2. The automatic control system in claim 1, wherein the registers are bit registers or word registers.

3. The automatic control system in claim 2, wherein the registers further comprise a monitoring number storage to record the number of PLC under monitoring.

4. The automatic control system in claim 2, wherein the registers further comprise a station number storage to store a station number of a PLC under monitoring.

5. The automatic control system in claim 2, wherein the registers further comprise a station number storage to store memory address to be monitored in the PLC.

6. The automatic control system in claim 2, wherein the registers further comprise a monitoring status storage to record a monitoring status of the PLC.

7. The automatic control system in claim 1, wherein the high-speed network is ADSL network or T1 network.

8. The automatic control system in claim 1, wherein the low-speed interface is RS-232C, RS-422, or RS-485.

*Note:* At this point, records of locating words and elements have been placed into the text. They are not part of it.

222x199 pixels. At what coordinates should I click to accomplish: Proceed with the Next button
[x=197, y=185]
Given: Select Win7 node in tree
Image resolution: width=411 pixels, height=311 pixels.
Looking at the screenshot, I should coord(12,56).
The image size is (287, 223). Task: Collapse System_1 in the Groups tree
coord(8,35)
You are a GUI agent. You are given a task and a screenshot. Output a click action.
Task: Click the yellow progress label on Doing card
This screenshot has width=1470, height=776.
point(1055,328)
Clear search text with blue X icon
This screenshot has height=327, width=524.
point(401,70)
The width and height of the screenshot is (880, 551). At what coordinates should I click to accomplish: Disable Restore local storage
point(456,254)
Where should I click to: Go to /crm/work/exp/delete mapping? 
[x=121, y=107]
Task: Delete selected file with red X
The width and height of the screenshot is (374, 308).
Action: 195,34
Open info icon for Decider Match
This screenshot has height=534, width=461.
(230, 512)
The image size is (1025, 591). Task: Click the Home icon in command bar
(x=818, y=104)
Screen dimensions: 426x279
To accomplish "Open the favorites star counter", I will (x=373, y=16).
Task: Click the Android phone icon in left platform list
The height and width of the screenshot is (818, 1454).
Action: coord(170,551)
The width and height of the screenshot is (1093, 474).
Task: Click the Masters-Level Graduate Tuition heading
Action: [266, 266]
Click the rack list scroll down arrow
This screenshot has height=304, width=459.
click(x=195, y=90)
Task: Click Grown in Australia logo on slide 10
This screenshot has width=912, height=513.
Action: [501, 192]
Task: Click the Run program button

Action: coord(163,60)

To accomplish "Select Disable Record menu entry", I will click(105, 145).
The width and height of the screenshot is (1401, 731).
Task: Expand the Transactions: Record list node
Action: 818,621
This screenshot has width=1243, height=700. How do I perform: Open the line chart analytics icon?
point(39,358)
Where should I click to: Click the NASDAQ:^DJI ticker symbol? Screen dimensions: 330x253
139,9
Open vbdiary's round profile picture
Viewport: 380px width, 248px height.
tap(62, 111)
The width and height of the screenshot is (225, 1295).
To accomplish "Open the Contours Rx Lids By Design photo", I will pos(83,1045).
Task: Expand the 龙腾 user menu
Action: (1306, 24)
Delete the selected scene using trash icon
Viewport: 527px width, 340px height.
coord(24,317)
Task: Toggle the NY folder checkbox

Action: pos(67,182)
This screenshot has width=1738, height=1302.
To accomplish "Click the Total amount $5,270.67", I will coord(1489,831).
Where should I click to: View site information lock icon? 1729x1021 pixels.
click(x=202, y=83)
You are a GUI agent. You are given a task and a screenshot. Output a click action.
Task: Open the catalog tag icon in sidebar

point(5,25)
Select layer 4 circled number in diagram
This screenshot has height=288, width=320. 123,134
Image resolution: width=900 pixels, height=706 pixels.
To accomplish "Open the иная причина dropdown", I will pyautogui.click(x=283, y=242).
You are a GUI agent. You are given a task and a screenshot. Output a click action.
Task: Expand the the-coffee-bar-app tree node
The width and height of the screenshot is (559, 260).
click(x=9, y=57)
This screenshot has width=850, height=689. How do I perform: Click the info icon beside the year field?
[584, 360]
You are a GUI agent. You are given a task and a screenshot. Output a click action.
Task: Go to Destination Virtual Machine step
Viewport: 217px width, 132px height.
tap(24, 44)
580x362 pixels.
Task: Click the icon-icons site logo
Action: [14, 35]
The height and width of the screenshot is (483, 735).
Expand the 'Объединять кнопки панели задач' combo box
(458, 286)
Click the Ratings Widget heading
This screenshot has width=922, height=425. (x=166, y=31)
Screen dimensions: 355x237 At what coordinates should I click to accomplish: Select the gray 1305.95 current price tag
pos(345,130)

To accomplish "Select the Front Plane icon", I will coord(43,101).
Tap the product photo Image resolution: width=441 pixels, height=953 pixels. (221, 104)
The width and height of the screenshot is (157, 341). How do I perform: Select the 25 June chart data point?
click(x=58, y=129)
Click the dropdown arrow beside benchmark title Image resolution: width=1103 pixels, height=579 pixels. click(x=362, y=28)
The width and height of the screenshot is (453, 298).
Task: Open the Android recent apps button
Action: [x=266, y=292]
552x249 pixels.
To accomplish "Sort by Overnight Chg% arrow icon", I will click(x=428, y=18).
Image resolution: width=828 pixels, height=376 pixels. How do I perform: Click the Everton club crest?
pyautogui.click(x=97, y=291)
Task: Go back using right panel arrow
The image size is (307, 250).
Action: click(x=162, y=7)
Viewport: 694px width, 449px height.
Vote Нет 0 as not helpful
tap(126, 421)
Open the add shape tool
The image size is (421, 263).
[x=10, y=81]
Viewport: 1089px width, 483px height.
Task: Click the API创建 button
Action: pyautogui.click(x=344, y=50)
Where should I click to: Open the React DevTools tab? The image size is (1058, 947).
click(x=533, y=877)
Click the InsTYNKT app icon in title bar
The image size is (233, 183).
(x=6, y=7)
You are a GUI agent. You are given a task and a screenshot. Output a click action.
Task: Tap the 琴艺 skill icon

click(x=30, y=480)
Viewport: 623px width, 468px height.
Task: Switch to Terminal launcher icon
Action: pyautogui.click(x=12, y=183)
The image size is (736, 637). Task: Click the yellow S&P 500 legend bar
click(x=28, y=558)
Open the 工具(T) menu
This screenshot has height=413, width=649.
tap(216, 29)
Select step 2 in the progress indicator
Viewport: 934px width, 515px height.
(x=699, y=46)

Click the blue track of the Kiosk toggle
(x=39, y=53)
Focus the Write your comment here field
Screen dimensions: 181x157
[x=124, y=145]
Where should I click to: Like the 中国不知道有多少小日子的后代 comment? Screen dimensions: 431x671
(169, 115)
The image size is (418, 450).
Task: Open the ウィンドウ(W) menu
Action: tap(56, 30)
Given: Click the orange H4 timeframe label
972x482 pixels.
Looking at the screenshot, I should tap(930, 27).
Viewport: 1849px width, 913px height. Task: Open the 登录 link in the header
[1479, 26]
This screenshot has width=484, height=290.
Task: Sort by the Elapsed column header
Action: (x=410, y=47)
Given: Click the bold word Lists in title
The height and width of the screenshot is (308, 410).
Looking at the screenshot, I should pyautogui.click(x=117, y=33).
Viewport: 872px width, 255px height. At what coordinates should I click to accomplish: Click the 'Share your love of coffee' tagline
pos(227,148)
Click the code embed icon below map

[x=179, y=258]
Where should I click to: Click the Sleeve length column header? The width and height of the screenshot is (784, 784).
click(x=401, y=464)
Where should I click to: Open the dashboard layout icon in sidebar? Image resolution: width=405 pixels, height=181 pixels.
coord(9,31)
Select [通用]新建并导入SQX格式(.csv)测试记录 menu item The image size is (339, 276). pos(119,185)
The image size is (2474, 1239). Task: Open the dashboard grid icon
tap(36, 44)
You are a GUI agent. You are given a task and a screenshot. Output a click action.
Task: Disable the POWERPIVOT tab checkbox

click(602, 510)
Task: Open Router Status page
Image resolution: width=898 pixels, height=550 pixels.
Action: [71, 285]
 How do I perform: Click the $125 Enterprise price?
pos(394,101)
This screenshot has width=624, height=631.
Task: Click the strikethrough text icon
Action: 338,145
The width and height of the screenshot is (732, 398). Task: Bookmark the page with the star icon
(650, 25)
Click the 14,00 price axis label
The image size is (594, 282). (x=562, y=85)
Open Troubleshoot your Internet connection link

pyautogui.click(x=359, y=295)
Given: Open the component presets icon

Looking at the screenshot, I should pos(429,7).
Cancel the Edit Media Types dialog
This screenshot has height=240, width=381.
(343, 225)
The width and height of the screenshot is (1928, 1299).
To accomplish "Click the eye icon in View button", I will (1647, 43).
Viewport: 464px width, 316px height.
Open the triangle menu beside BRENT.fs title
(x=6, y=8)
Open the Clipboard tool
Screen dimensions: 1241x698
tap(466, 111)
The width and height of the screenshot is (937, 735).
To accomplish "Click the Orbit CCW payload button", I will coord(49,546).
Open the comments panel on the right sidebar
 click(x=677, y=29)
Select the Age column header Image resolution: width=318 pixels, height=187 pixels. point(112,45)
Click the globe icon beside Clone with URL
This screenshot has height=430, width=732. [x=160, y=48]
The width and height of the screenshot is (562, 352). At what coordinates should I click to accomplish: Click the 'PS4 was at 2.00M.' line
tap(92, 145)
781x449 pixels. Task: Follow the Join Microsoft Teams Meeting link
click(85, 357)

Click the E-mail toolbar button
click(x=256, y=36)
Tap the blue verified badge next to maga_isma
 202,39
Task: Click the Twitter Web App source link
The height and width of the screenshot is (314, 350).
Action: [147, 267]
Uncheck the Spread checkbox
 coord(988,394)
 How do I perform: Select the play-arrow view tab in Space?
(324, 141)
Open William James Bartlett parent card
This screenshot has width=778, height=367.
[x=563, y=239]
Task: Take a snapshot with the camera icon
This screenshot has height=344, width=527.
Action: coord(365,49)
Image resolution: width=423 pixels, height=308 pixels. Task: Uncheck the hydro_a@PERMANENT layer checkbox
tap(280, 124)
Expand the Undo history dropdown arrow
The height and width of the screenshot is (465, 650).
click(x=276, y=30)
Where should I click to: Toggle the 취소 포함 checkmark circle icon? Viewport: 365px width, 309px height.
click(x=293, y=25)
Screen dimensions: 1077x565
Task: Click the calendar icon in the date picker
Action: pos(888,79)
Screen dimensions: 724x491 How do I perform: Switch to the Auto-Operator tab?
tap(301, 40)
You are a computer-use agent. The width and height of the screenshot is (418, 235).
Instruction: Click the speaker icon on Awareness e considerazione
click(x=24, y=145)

9. A method for providing network gateway function in an automatic control system, the automatic control system comprising a host computer, a network gateway operatively connected to the host computer, and a plurality of programmable logic controllers (PLC) operatively connected to the network gateway, the method comprising:

sequentially backing up data in specific memory of the PLC to the network gateway for every predetermined first time interval;

the network gateway receiving an accessing command from the host computer; and

the network gateway sending backed up data therein to the host computer if the data is to be accessed by the accessing command and already stored in the network gateway.

10. The method in claim 9, wherein the network gateway checks whether the host computer issues accessing command for every predetermined second time interval, wherein the second time interval is smaller than the first time interval.

11. The method in claim 9, further comprising:

providing registers in the network gateway for storing the backed up data.

12. The method in claim 11, further comprising:

storing a number of PLC to be monitored in the registers.

13. The method in claim 11, further comprising:

storing a number of PLC to be monitored in the registers.

14. The method in claim 11, further comprising:

storing a monitoring status for each of the PLC to be monitored in the registers.